WHAT NEEDS TO BE DONE:
Wherever the string "BanG" shows up in the records below, return that line.

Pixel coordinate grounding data
########################################

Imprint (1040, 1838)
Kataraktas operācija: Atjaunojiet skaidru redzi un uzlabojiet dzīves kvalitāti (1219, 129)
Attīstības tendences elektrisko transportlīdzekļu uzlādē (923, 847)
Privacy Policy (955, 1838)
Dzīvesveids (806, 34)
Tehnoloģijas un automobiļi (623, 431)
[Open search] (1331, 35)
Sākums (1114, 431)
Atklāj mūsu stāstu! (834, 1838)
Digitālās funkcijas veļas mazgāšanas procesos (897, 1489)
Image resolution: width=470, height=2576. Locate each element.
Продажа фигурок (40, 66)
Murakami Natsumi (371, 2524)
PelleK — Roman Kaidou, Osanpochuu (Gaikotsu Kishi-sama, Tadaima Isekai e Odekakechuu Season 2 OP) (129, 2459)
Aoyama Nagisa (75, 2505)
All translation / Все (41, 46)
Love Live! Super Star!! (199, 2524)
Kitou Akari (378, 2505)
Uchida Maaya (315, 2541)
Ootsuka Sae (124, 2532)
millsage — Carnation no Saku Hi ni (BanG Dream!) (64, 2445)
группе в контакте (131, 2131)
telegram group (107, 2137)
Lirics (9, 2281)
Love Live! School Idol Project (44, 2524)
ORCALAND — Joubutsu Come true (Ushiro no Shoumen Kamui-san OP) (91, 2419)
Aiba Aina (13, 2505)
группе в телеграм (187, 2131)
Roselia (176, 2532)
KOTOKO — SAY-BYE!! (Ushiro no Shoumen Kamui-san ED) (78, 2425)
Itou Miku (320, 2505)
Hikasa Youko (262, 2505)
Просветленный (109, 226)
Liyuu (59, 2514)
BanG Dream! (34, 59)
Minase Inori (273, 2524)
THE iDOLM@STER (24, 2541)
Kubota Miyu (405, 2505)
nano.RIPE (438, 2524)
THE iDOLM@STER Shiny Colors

########################################

EXERCISE SOLUTION:
millsage — Carnation no Saku Hi ni (BanG Dream!) (64, 2445)
BanG Dream! (34, 59)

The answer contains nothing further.